That is the God for me


I could never myself believe in God, if it were not for the cross. The only God I believe in is the One Nietzsche ridiculed as ‘God on the cross.’

In the real world of pain,
how could one worship a God
who was immune to it?

I have entered many Buddhist temples in different Asian countries and stood respectfully before the statue of the Buddha, his legs crossed, arms folded, eyes closed, the ghost of a smile playing round his mouth, a remote look on his face, detached from the agonies of the world. But each time after a while I have had to turn away. And in imagination I have turned instead to that lonely, twisted, tortured figure on the cross, nails through hands and feet, back lacerated, limbs wrenched, brow bleeding from thorn-pricks, mouth dry and intolerably thirsty, plunged in Godforsaken darkness.

That is the God for me!
He laid aside his immunity to pain.

He entered our world of flesh and blood, tears and death. He suffered for us. Our sufferings become more manageable in the light of his. There is still a question mark against human suffering, but over it we boldly stamp another mark, the cross that symbolizes divine suffering.

 John R. W. Stott
The Cross of Christ

The God who loses arguments

The God of the Jews and Christians is unlike any other god. Dispute with Jupiter and you’ll have one of those yellow-painted wooden lightening bolts shoved down your throat. Talking back to Allah is likely to get you into even more trouble than talking back to my sixth-grade teacher, Mr. Davidovitch. Try arguing with Buddha and he’ll laugh at you derisively for treating any conversation as if it referred to something real.
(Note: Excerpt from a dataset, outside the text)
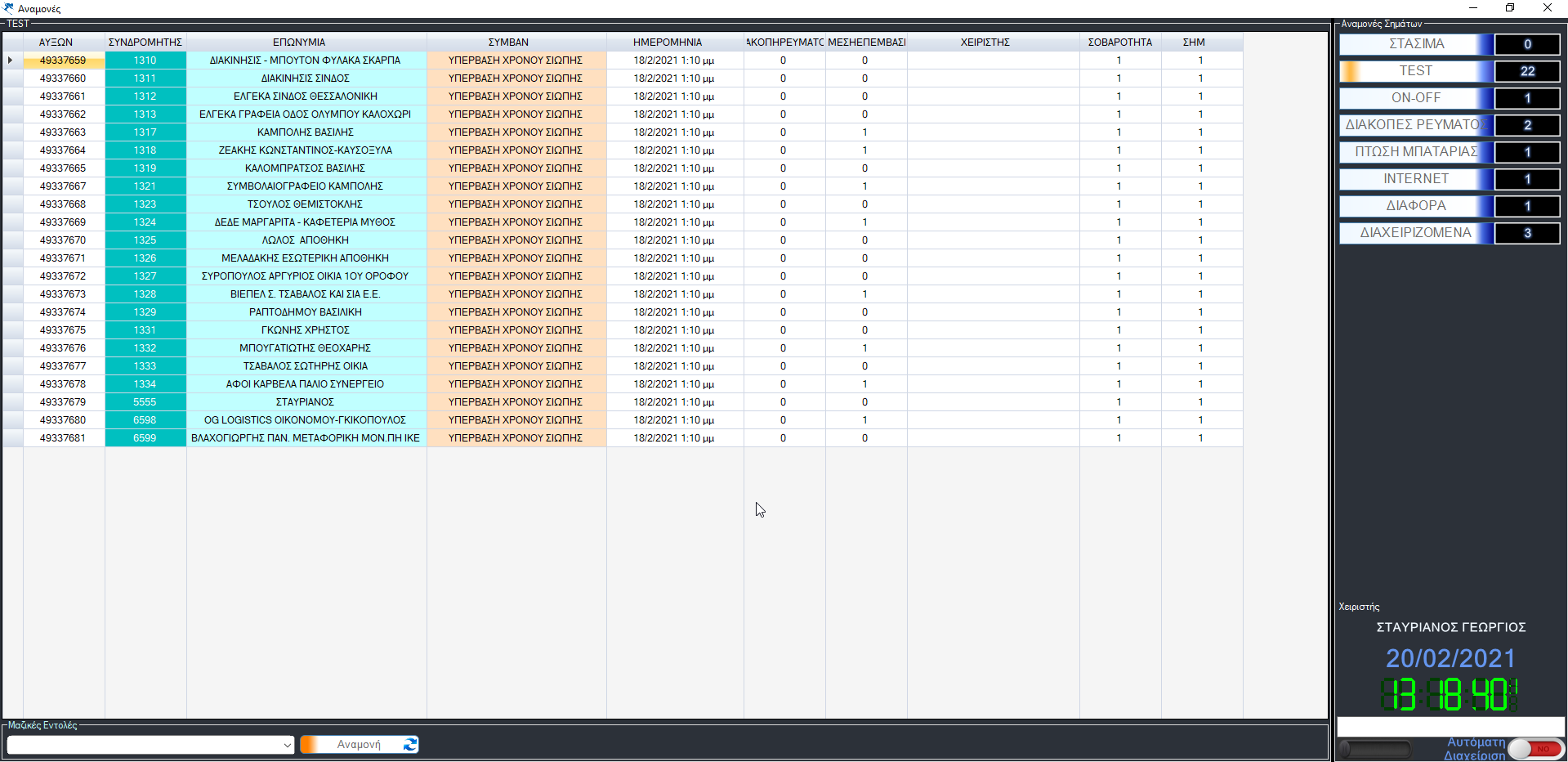This screenshot has height=762, width=1568.
Task: Click the refresh icon on the Αναμονή button
Action: tap(410, 744)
But when you start arguing with Yahweh,
he smiles, rolls up his anthropocentric sleeves,
and starts to look interested.

The strangest thing is that he likes losing the argument even more than he likes winning them. Jacob, the trickster, is beloved of God. And Abraham didn’t just get away with asking, “What about if there are only twenty righteous men in the city?” The God of the Jews and Christians is the only God that allows his followers to hear him say, “Oh, all right, you win.”